Search and Retrieval Tools
Making it easier to keep an audit trail and quickly find documents needed to prove compliance with industry standards, or to meet information requests from regulators.
Access Control Tools
These use classification labels to dictate who can access a file in a shared area.
Data Governance Tools
The label enables these to audit who is accessing sensitive information, and who might be violating policy, keeping a detailed audit trail of any risky behaviour or activities. This also supports the demonstration of compliance.
When you’ve marked what’s valuable, you can more clearly see what isn’t important or needed, and therefore what can be archived or deleted. Retention rules can also be set for different classifications – for instance, ‘keep this type of file for 10 years’ or ‘expire after 6 months’ – perhaps for files which should not be held for legal reasons.

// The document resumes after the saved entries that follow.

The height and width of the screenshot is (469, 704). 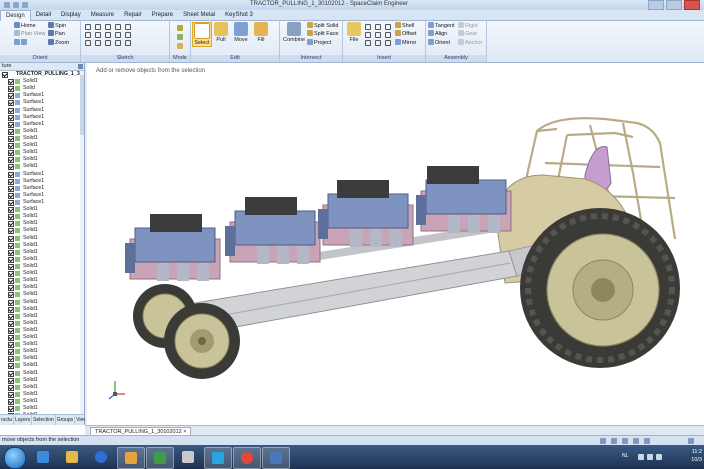 What do you see at coordinates (406, 43) in the screenshot?
I see `mirror-button: Mirror` at bounding box center [406, 43].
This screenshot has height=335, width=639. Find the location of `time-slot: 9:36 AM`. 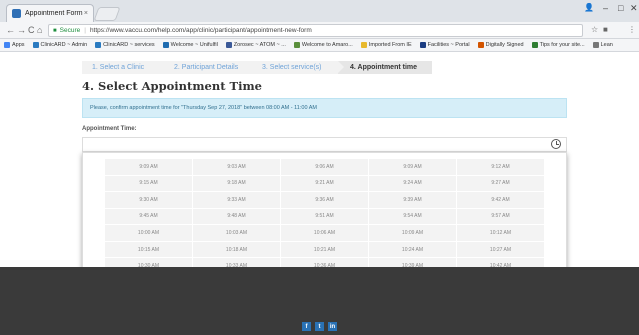

time-slot: 9:36 AM is located at coordinates (324, 200).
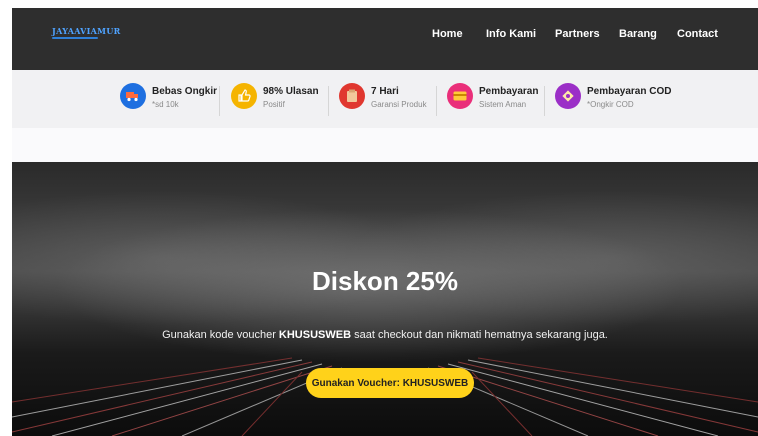 This screenshot has width=758, height=436. Describe the element at coordinates (460, 96) in the screenshot. I see `credit-card-icon` at that location.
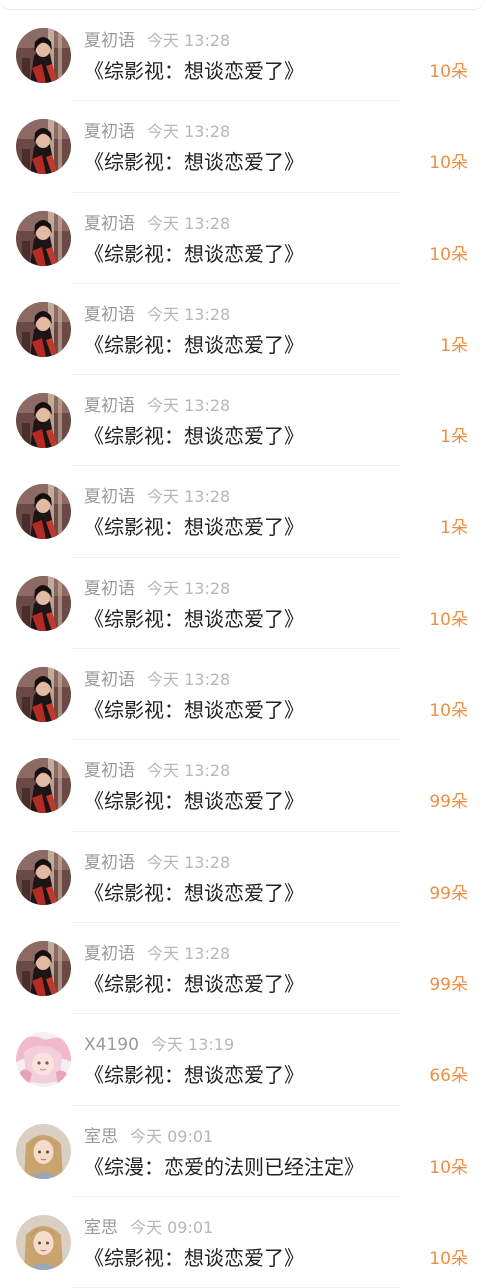  Describe the element at coordinates (112, 1045) in the screenshot. I see `sender-name: X4190` at that location.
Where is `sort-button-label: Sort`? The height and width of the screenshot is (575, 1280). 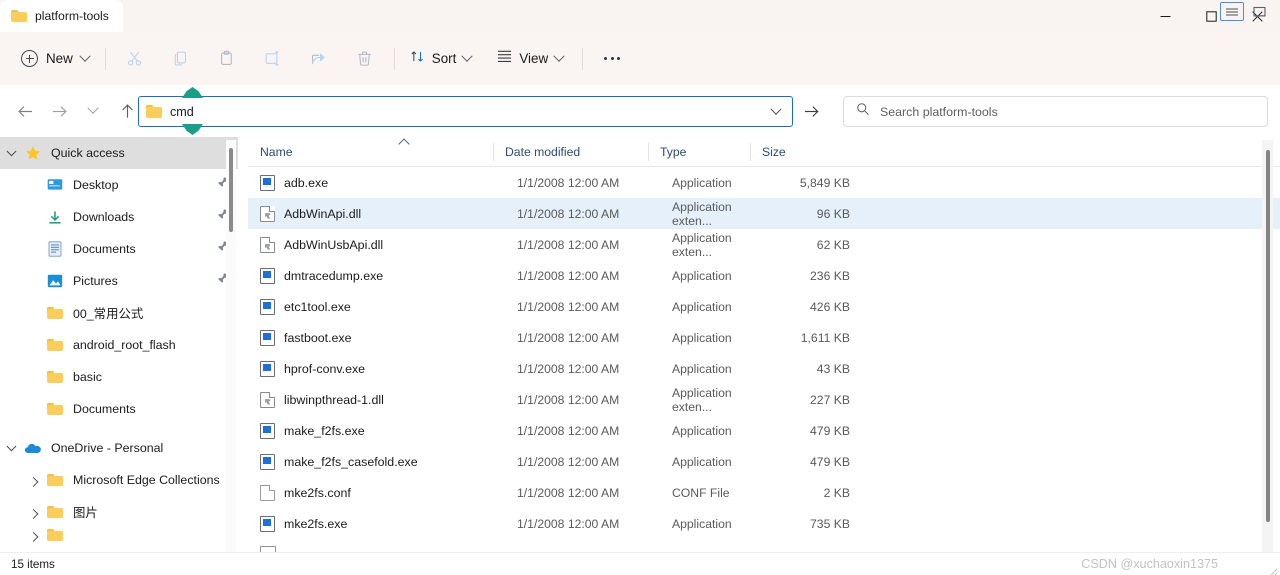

Step 5: Measure and Evolve
If you have followed the first four steps (Identify, Discover, Classify and Secure), you’ll have successfully secured the organisation’s valuable and confidential information by using data classification and downstream toolsets to enforce the security policy. It’s not ‘job done’ yet, however.
Legislation, threats (external and internal) and the business itself will constantly evolve, while demands from regulators and the board for better governance will intensify. Ongoing measurement of the effectiveness of your security policy is the only way to check that the controls you’ve put in place remain fit for purpose.
The monitoring of classification activities is a powerful way of doing this. Monitoring and reporting tools track how data is being accessed, used and classified, and provide visibility to the business via structured audit data and analytics. This improves the chances that a breach will be quickly detected – helping the business to comply with notification periods required by regulators, as well as to minimise damage.
More importantly, real-time monitoring of how people use classification tools will allow any behaviour that deviates from ‘normal activity’ to be identified and addressed before a breach occurs. This could include flagging up a user who repeatedly labels documents incorrectly, and therefore might represent an insider threat. The clear audit trail of activity also enables compliance with legislation to be measured and demonstrated to government and industry regulators, many of which have strict auditing and reporting requirements.
Ongoing monitoring builds an organisation-wide picture of how effective the security policy is – a picture which can be shared with the board – along with an understanding of how to improve it.
Effective data classification and monitoring of an organisation’s data security posture comes into its own in times of crisis, when for many employees data protection is the last thing on their minds. It provides the assurance organisations such as those in the healthcare sector need to operate under pressure and do the critical job they need to accomplish, while keeping vital data secure.